→ **Consigne de travail**: Dans l'extrait ci-dessous sur l'accréditation des correspondants étrangers en Algérie, recopiez à l'identique tout le passage qui va de « Les correspondants des » jusqu'à « remis cette fois-ci. », ces deux segments compris.

→ **Extrait à lire**:
↓↓↓
Les correspondants des médias étrangers en Algérie sont désormais fixés. Le ministère de la communication chargé de renouveler leur accréditation chaque année leur a clairement fait savoir que le document leur permettant de travailler dans le pays ne leur sera pas remis cette fois-ci.

Aucune explication n’a cependant été fournie aux concernés qui se disent stupéfaits par cette mesure. Une certitude : la décision a été prise peu de temps avant l’ouverture de la campagne présidentielle.
Christian Lecompte est le premier de la série à faire les frais de cette mesure. Correspondant du Temps Suisse et de la Radio Suisse romande, il se fait convoquer au mois de février par le ministère de la communication qui l’informe alors qu’« on ne souhaite pas lui renouveler l’accréditation pour l’année 2004 ». Sans plus. « En fait, déclare-t-il, j’ai été reçu par le chef de cabinet du ministère, c’est lui qui m’a appris cette nouvelle surprenante. Je pensais sincèrement avoir été convoqué pour la remise de ma carte. » Christian Lecompte se dit avoir été d’autant plus surpris qu’aucune explication ne lui a été fournie par son interlocuteur qui lui promet seulement de lui transmettre un courrier qui n’arrivera jamais en fait. « Les médias pour lesquels je travaille ont réagi en envoyant des lettres de protestation aux autorités concernées. » Dans sa lettre, la radio Suisse romande fait part de son étonnement et « constate que cette décision intervient à quelques jours de l’élection présidentielle ». Le média interprète ce fait comme « une censure à l’égard de la radio et de leur collègue qui a couvert l’actualité algérienne avec objectivité ».
Le journal Le Temps proteste, lui aussi, auprès du ministère de la communication qui ne réagit pas. L’histoire ne s’arrête pas là. L’ambassadeur de Suisse s’informe à son tour auprès des concernés. Le discours qui lui est tenu est tout autre. Le journaliste raconte : « Je me trouvais en Suisse lorsque l’ambassadeur m’a appris que ma situation était réglée et que je pouvais rentrer en Algérie pour y travailler de nouveau. » En mai, il rentre rassuré et téléphone au ministère de la communication pour récupérer sa carte. Réponse négative. Les autorités campent sur leurs positions. Mais les doutes de Christian Lecompte portent sur le contenu d’un certain nombre de papiers qui auraient, à son avis, déplu aux autorités. « L’un des articles paru dans Le Temps rapportait des propos tenus durant une réunion du FLN de Benflis. Dans la salle, les militants scandaient "Bouteflika dictateur", c’est sur cette phrase que le journal a titré mon papier. Mais à côté de cela, on m’a fait également comprendre que j’allais souvent en Kabylie. Je n’ai fait que mon travail. »
↑↑↑
→ **Données fournies**:
↓↓↓
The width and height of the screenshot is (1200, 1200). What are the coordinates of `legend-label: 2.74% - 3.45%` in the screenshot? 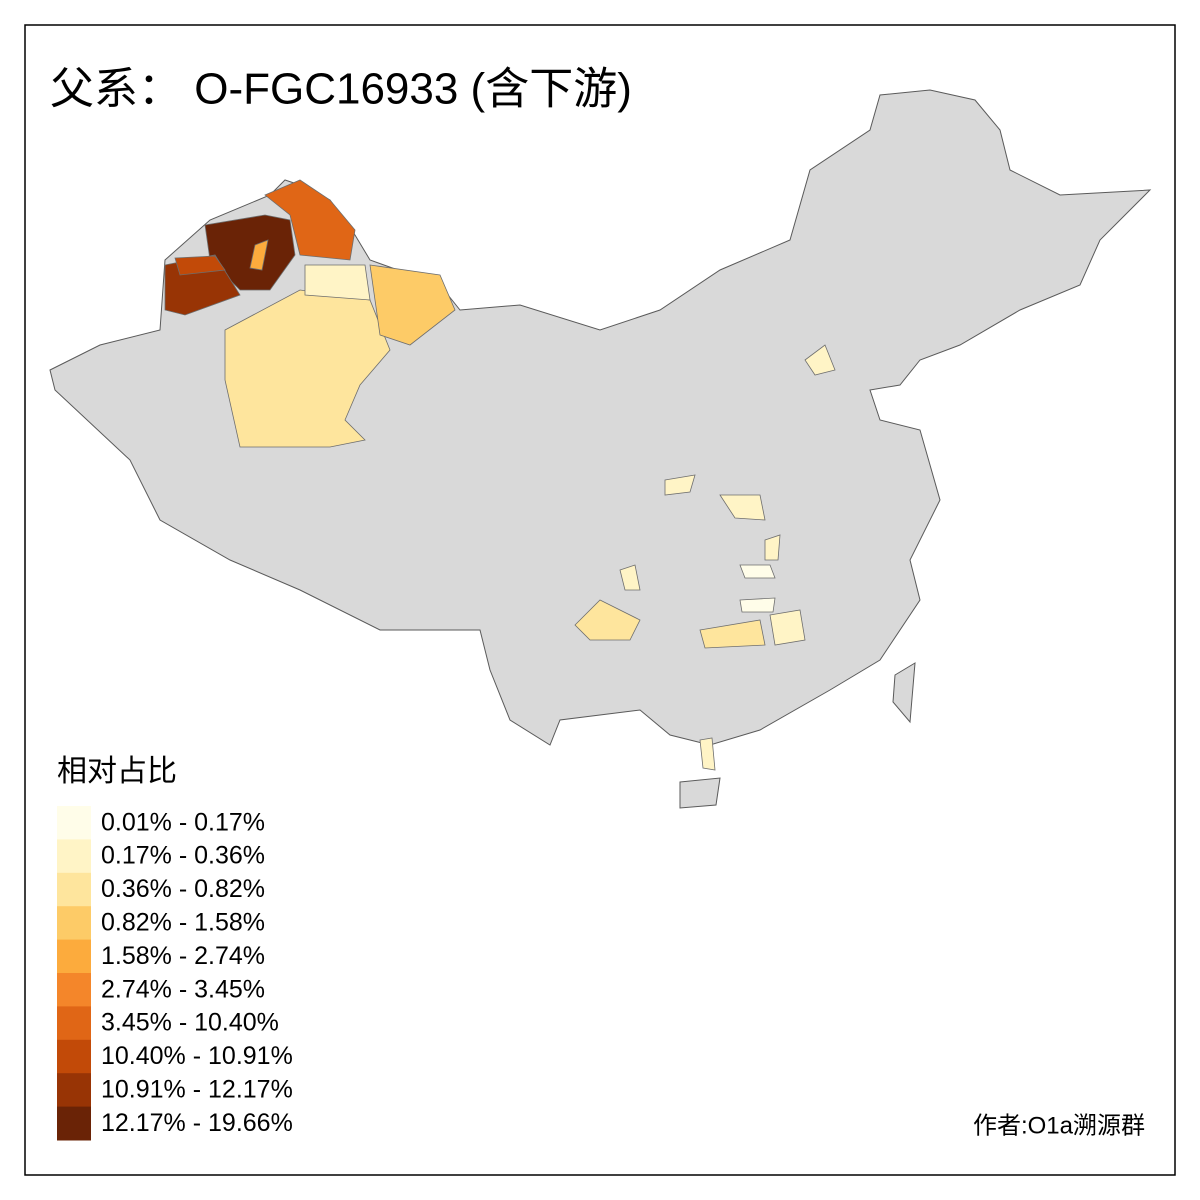 It's located at (183, 989).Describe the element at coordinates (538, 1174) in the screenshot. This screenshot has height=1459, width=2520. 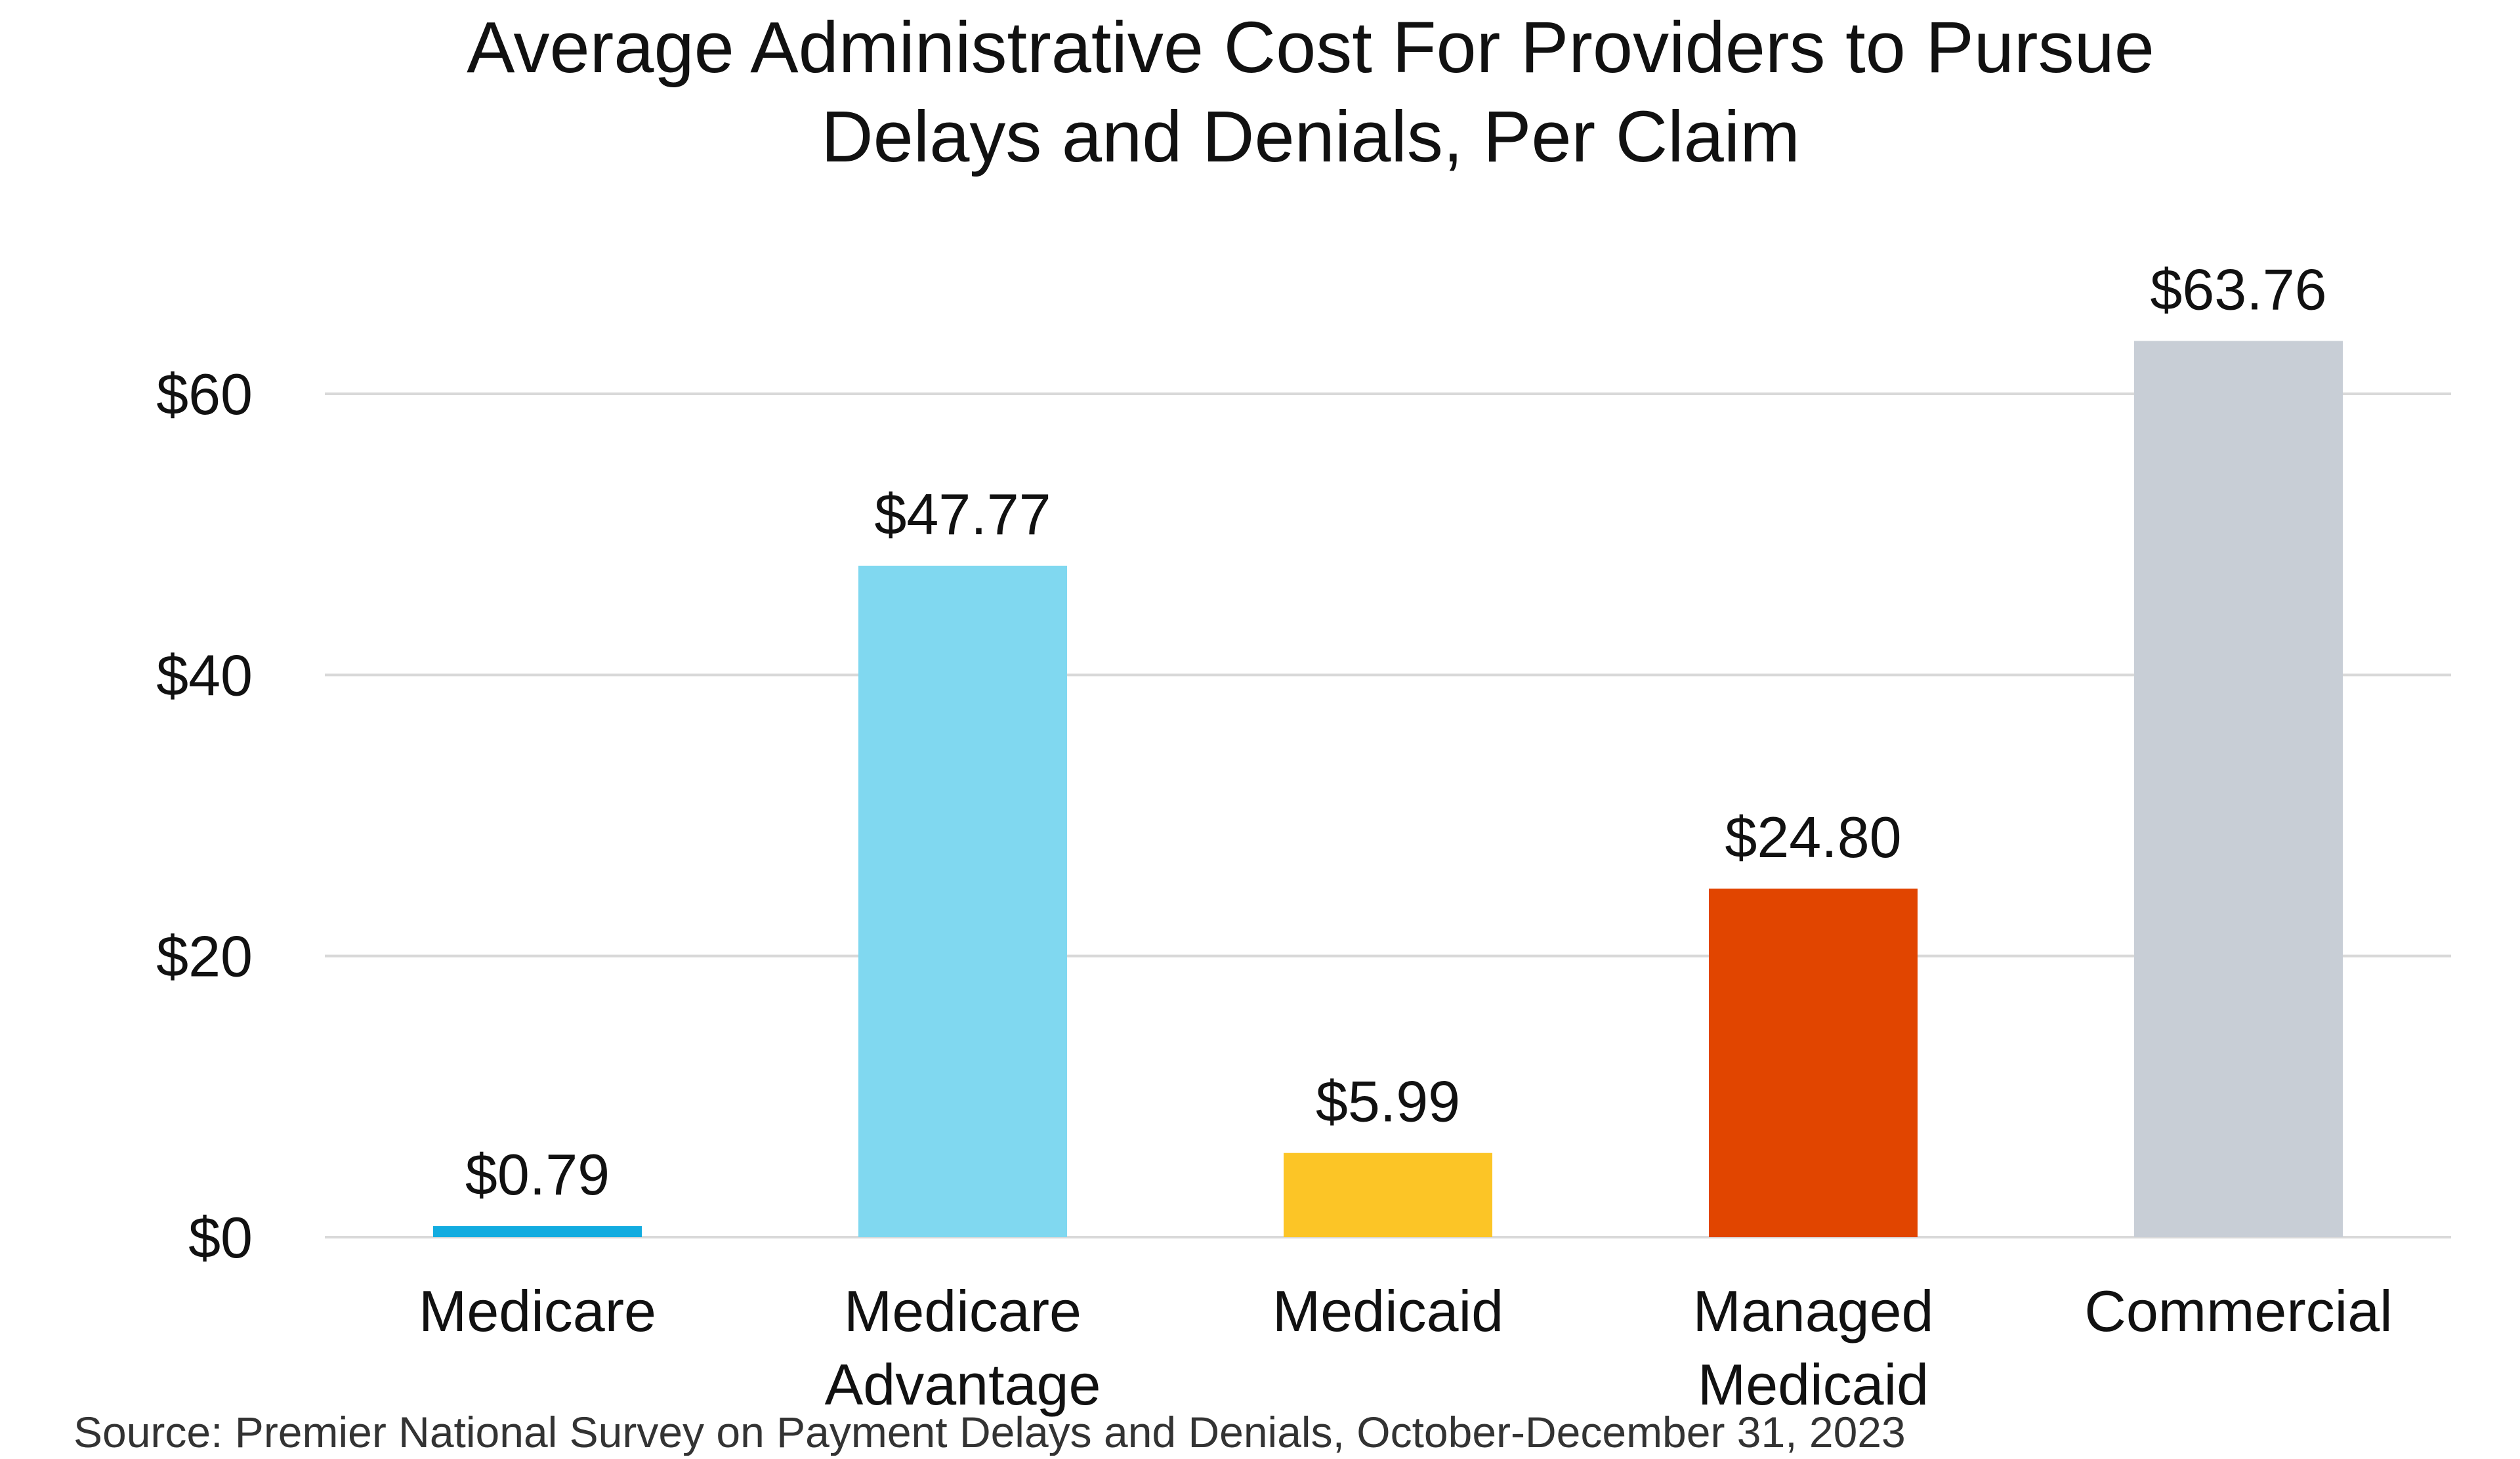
↑↑↑
→ **Résultat attendu**:
Les correspondants des médias étrangers en Algérie sont désormais fixés. Le ministère de la communication chargé de renouveler leur accréditation chaque année leur a clairement fait savoir que le document leur permettant de travailler dans le pays ne leur sera pas remis cette fois-ci.